:: EXCERPT PROVIDED ::
The Dow Jones stormed 240 points higher to close at 35,730 and the S&P 500 jumped 45 points to 4,596.

Earnings announcements after the bell from Apple and Amazon, however, failed to come up to the market’s high expectations.

“Amazon reported third-quarter revenues of US$110.8bn slightly behind market expectations despite rising 15% year-on-year. All divisions showed progress, but growth was particularly strong in AWS [Amazon Web Services] following a wide range of customer wins,” reported Nicholas Hyett at Hargreaves Lansdown.

“Marketing expenses have risen nearly 50% year-on-year, and a whole host of other costs are also outpacing revenue growth as the group ramps up its capacity to meet increased customer demand and expectations; however, even in a company with Amazon’s track record, a sudden, unexpected reverse in margins can make investors jumpy,” Hyett said.

As for fellow tax avoidance specialist Apple, it saw fiscal fourth-quarter sales rise 28.8% to a record US$63.4bn.

“Looking back, it’s hard to fault the year Apple’s had but that doesn’t cancel out some questions,” suggested Sophie Lund-Yates, a colleague of Hyett at Hargreaves Lansdown.

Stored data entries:

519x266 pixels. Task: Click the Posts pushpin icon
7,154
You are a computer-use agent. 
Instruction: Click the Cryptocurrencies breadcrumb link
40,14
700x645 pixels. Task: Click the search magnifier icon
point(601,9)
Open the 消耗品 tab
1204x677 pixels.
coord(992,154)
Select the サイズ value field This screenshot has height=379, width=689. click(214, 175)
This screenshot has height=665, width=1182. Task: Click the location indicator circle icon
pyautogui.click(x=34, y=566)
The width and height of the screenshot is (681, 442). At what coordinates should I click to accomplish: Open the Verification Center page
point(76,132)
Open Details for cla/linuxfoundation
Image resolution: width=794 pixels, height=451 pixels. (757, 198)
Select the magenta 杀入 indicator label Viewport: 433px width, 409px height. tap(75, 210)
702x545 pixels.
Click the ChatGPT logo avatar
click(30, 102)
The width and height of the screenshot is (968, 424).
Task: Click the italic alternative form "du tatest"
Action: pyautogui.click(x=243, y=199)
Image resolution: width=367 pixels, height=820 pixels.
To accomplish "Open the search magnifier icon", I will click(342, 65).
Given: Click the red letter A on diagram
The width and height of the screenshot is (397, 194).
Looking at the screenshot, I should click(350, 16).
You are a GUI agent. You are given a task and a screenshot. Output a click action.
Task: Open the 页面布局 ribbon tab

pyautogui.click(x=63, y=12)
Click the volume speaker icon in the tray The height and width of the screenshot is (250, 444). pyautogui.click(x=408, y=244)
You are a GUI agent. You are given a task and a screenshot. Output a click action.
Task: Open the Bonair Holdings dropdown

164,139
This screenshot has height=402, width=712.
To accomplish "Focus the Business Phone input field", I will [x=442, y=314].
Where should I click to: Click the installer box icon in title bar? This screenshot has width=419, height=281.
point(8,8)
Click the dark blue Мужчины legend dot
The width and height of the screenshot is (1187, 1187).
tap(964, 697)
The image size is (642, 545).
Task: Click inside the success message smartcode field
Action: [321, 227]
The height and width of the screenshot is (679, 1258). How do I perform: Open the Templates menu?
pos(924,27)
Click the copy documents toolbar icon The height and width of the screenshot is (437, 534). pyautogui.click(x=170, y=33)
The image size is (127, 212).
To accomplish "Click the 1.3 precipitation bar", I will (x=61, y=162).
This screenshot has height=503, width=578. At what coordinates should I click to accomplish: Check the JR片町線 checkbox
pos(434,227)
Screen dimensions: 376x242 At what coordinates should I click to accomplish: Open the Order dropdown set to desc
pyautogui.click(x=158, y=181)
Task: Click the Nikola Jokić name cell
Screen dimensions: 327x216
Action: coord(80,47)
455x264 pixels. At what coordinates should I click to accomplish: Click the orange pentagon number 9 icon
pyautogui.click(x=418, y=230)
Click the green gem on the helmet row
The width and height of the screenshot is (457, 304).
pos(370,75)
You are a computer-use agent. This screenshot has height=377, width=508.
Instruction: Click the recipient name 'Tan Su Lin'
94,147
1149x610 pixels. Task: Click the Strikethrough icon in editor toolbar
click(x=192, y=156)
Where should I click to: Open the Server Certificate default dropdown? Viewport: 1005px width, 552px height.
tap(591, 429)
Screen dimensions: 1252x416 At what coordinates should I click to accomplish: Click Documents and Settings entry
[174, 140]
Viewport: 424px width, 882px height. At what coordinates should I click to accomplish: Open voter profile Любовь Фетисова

:: INSTRUCTIONS TO FOLLOW ::
Copy the market report again, starting with "Earnings announcements after" and going on through "Nicholas Hyett at Hargreaves Lansdown.", but switch "revenues" to "sales".

:: EXPECTED ANSWER ::
Earnings announcements after the bell from Apple and Amazon, however, failed to come up to the market’s high expectations.

“Amazon reported third-quarter sales of US$110.8bn slightly behind market expectations despite rising 15% year-on-year. All divisions showed progress, but growth was particularly strong in AWS [Amazon Web Services] following a wide range of customer wins,” reported Nicholas Hyett at Hargreaves Lansdown.